## INSTRUCTIONS FOR THE TASK
All lines from the one containing "Open the wrench and screwdriver settings icon" through the last line of the listing should be given again exactly, with no pictures.

## EXERCISE MATERIAL
*****
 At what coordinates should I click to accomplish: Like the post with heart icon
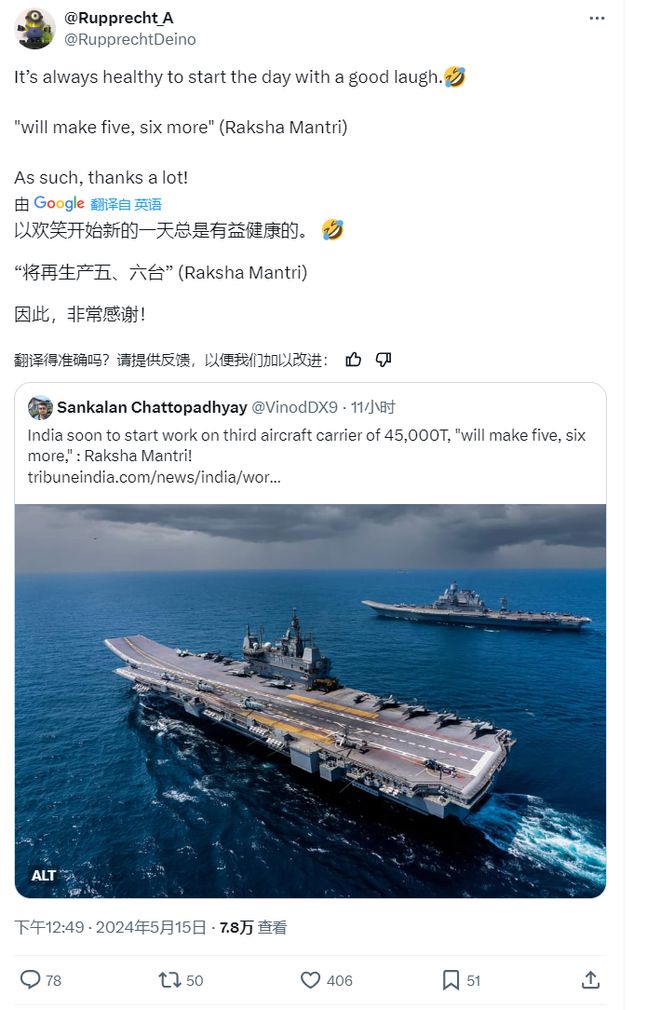[x=310, y=980]

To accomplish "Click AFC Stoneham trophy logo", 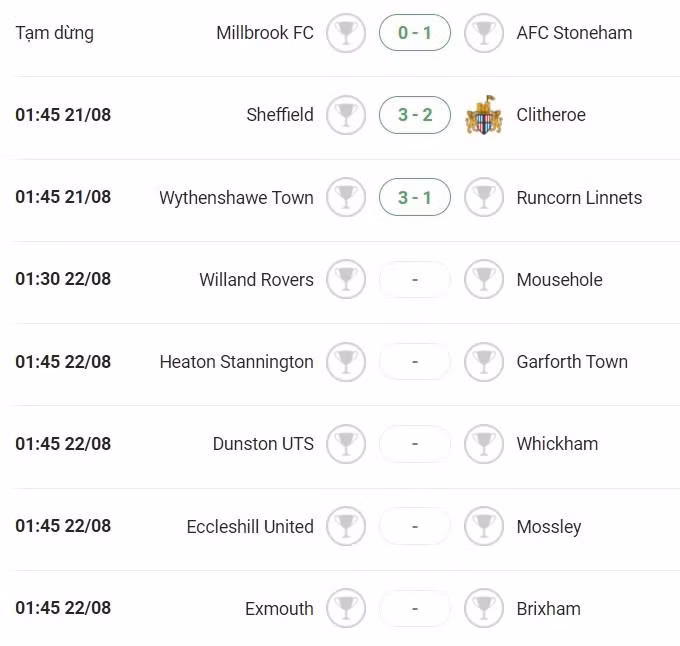I will tap(484, 33).
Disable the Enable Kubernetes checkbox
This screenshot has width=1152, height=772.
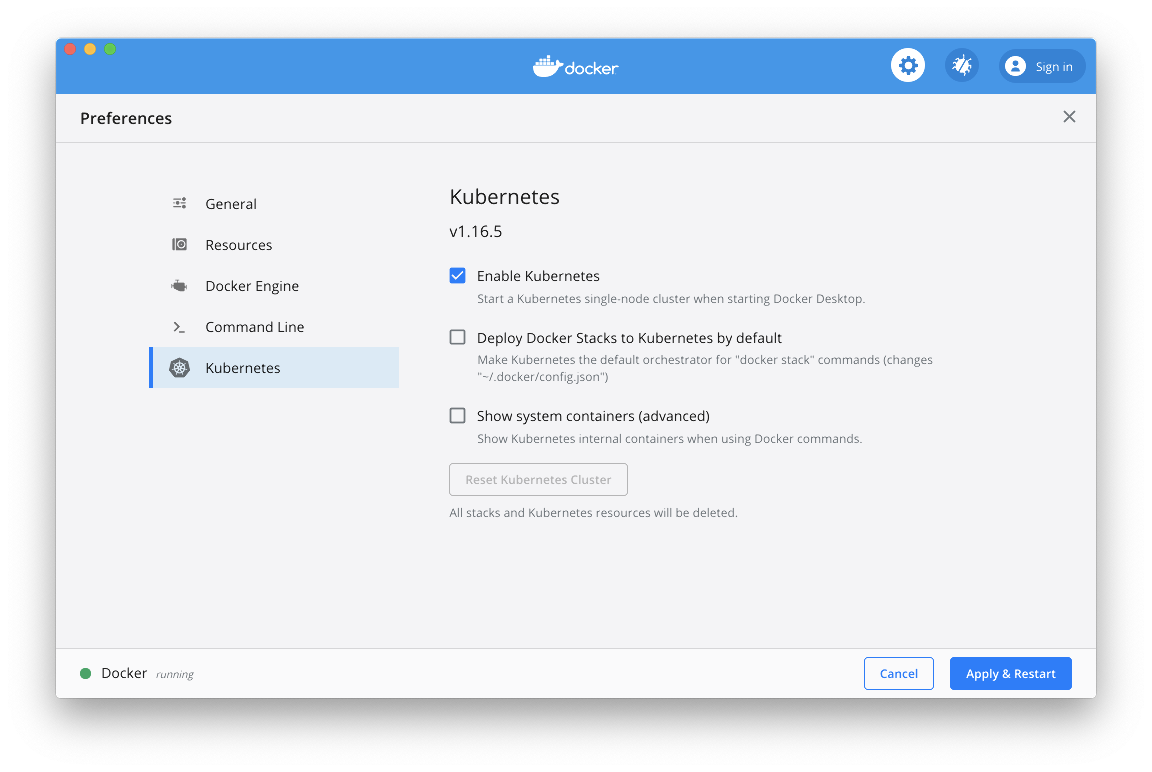457,275
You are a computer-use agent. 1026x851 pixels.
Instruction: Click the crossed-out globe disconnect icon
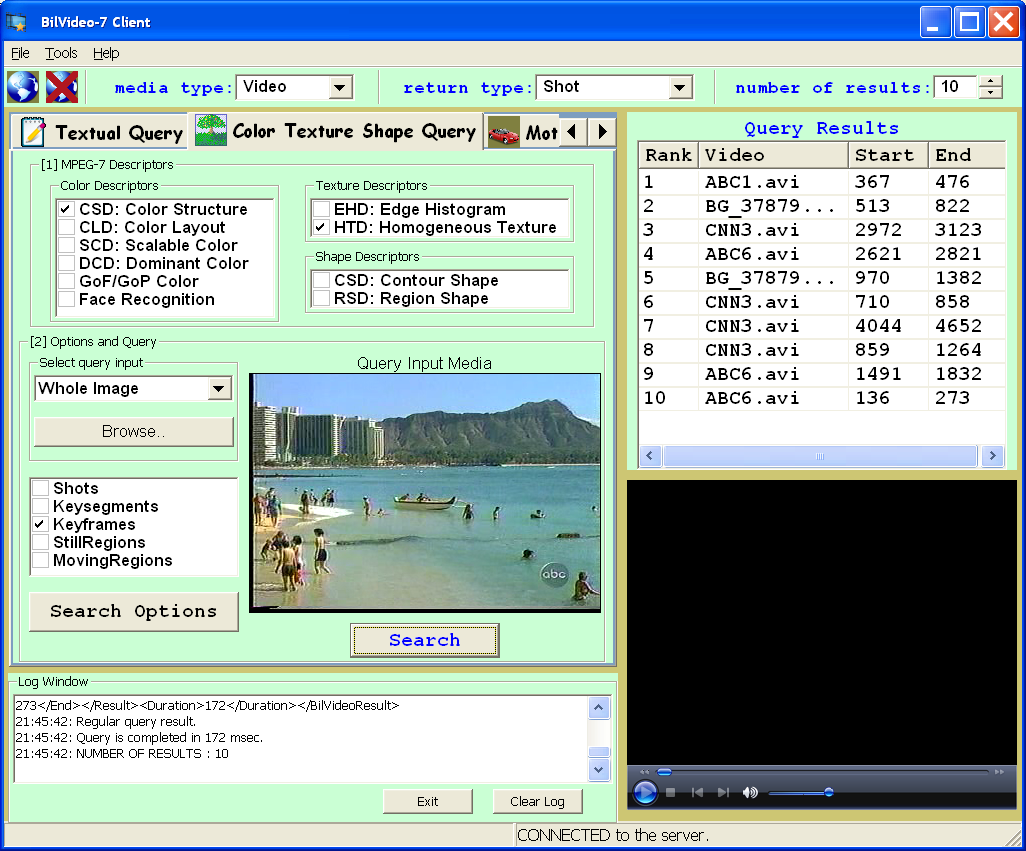(61, 87)
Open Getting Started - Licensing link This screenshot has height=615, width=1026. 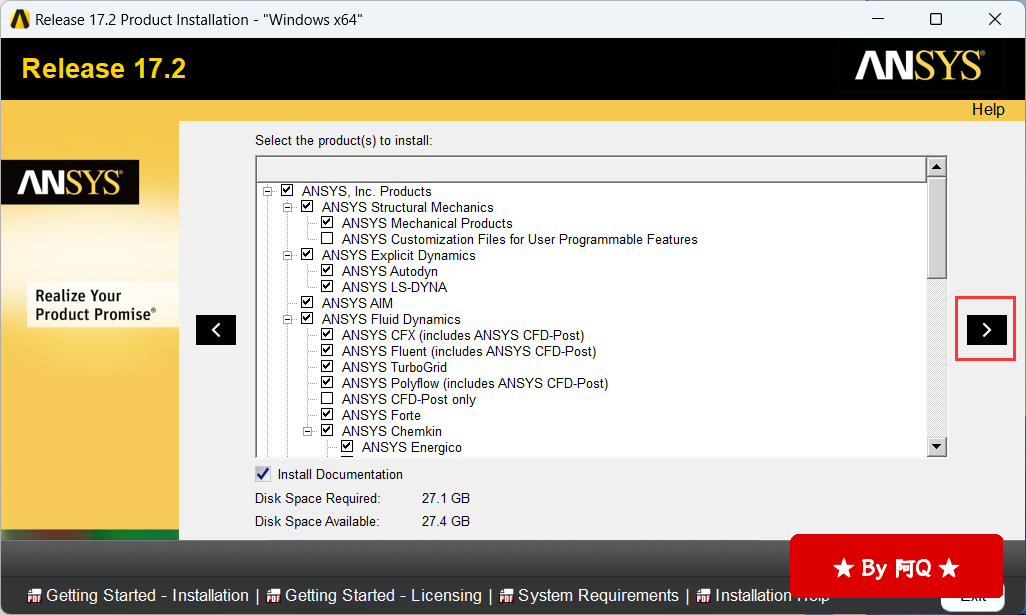(383, 596)
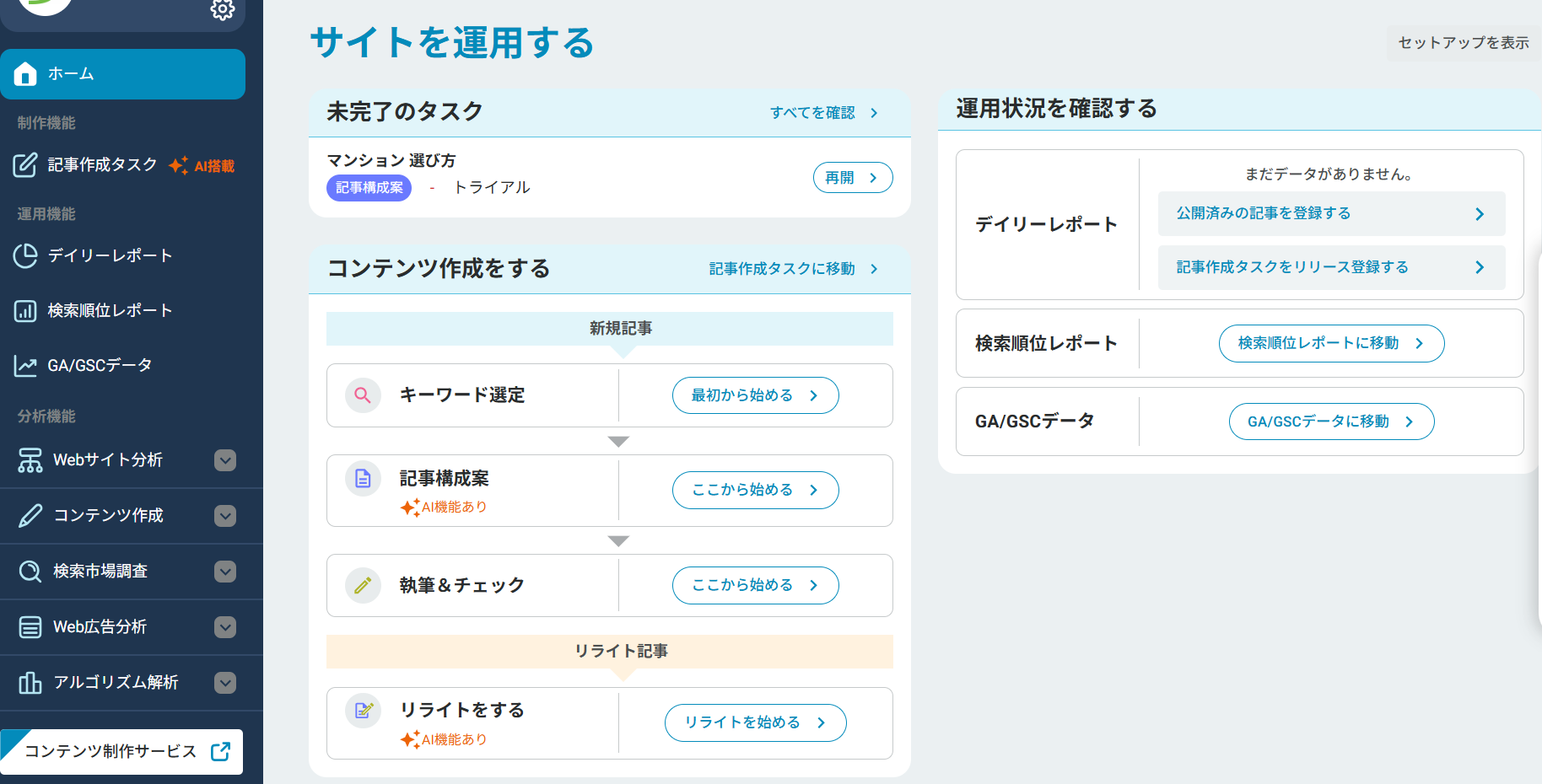This screenshot has height=784, width=1542.
Task: Click the external link icon on コンテンツ制作サービス
Action: [221, 752]
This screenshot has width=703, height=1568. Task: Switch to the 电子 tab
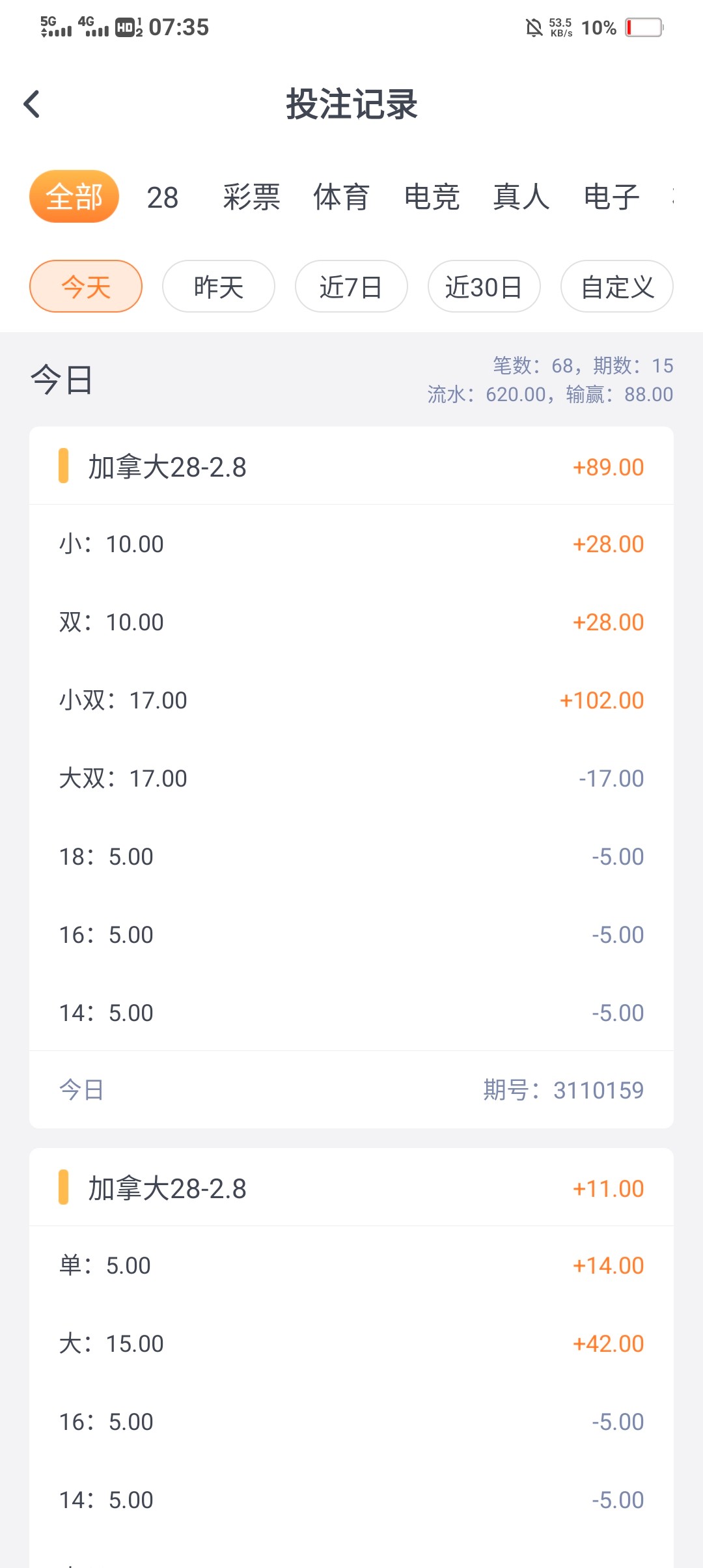(611, 197)

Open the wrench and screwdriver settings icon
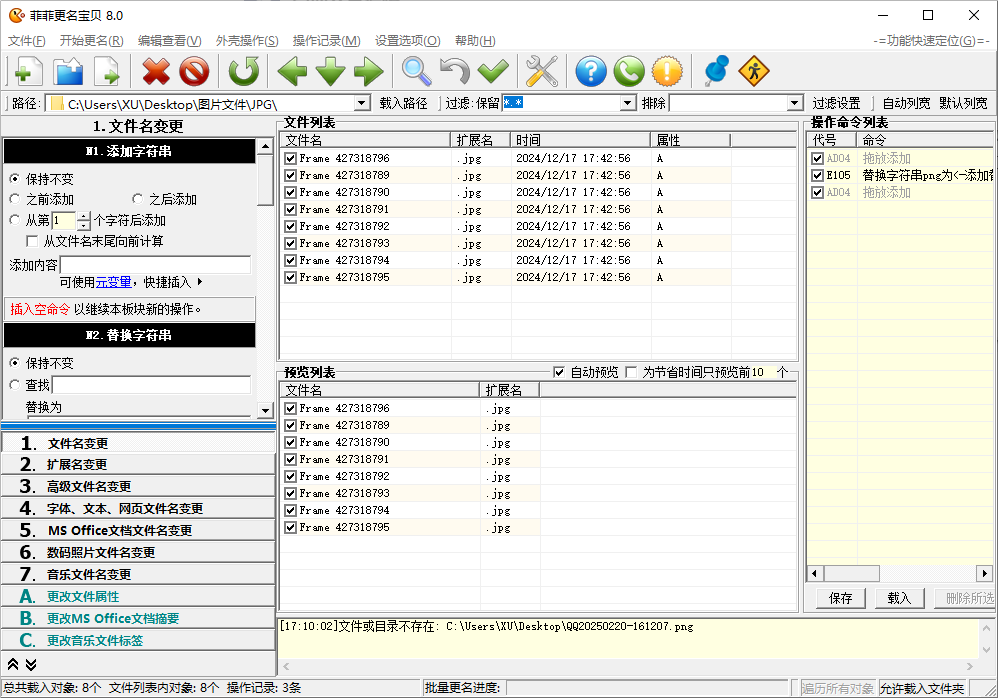(x=541, y=71)
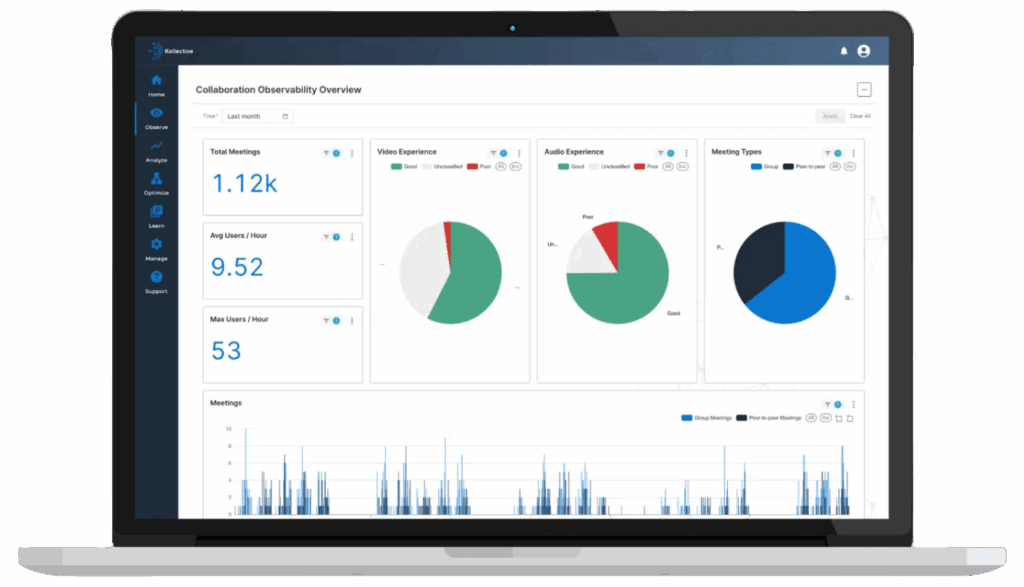Toggle the Poor legend in Audio Experience
The image size is (1024, 587).
(x=646, y=166)
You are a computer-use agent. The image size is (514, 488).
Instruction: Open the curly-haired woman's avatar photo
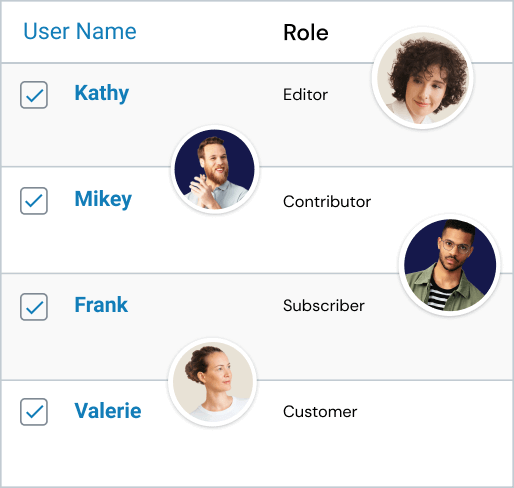tap(423, 78)
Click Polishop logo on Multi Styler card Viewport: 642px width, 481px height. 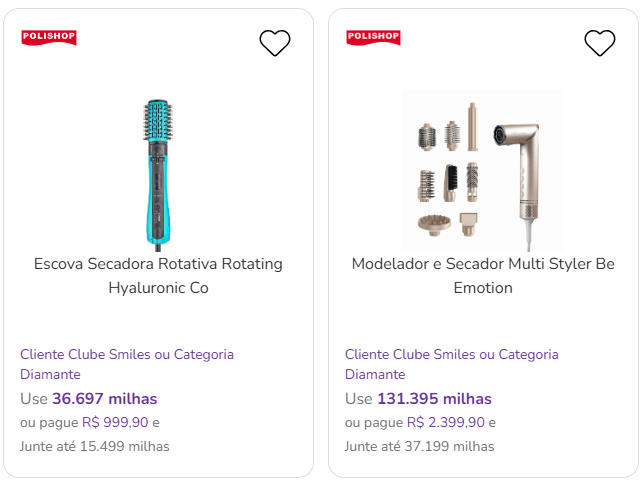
*****
## SOLUTION FOR THIS PROBLEM
Open the wrench and screwdriver settings icon
(x=541, y=71)
Toggle the Poor legend in Audio Experience
The image size is (1024, 587).
(x=646, y=166)
You are a computer-use agent. The image size is (514, 488).
Instruction: Open the curly-haired woman's avatar photo
tap(423, 78)
Click Polishop logo on Multi Styler card Viewport: 642px width, 481px height. 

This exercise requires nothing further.